Le sommet interarabe sur Gaza est une démarche inédite qui pourrait aider les Palestiniens à récupérer leur autonomie politique et morale en se distanciant de la politique de puissance iranienne et des multiples avatars d’une usurpation dûment consentie par les mouvances politiques en milieu palestinien. La volonté de sabotage du régime iranien, le rejet du processus de normalisation par le Hamas et consorts, les équivoques de la déclaration interétatique et l’absence d’une plateforme palestinienne unifiée sont fortement compromettants et risquent de dérailler les politiques de réconciliation à maints niveaux. 

La politique iranienne et ses mandataires en milieux palestiniens sont des obstacles de taille qui finiront par préempter les chances de normalisation et par promouvoir les courants extrémistes en milieux israéliens. Au-delà de la variable palestinienne, le sommet arabe est un chemin obligé afin de casser les verrouillages d’un système interétatique bloqué et de promouvoir un narratif qui mette fin à des régimes endémiques de conflictualité. 

La libéralisation en cours en Syrie évolue dans des directions multiples en dépit et malgré tous les risques qui l’enveloppent de toutes parts. Néanmoins, elle a jusque-là failli à aborder la question ethno-nationale et à repenser les questions de gouvernance démocratique et ses rapports avec les régimes fédéraux. Le monolithisme idéologique hérité du nationalisme arabe, de l’islamisme et des registres scripturaires de l’islam classique s’érige en facteur dirimant. S’ajoutent à cela les rivalités stratégiques régionales et leurs incidences sur la possibilité d’un dialogue politique en vue d’arrêter des choix politiques internes. Les extraversions multiples du champ politique sont loin de favoriser des solutions négociées et de garantir l’intégrité d’une hypothétique communauté nationale.
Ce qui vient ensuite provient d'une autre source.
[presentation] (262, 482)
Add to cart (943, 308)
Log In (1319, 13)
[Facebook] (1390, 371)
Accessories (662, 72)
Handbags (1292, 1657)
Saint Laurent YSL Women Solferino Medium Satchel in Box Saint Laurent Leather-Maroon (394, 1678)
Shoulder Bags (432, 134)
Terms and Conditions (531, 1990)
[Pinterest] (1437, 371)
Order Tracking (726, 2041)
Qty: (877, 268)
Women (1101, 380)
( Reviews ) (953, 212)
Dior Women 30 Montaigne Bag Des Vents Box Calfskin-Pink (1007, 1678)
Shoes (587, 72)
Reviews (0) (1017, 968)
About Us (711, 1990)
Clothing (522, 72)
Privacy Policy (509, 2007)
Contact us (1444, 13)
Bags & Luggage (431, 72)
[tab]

Le scénario irakien reproduit à l’identique les impasses des contextes proche-orientaux. La segmentation du contexte irakien et ses instrumentalisations multiples remettent en question le fédéralisme irakien au profit des scénarios de guerre civile et du chaos. 

Cette grille de lecture et ses variants multiples ne sont pas rassurants quant à l’éventualité des schémas démocratiques et à leur prégnance dans un univers qui évolue dans des vides normatifs qui rendent improbable toute possibilité de scénarios iréniques.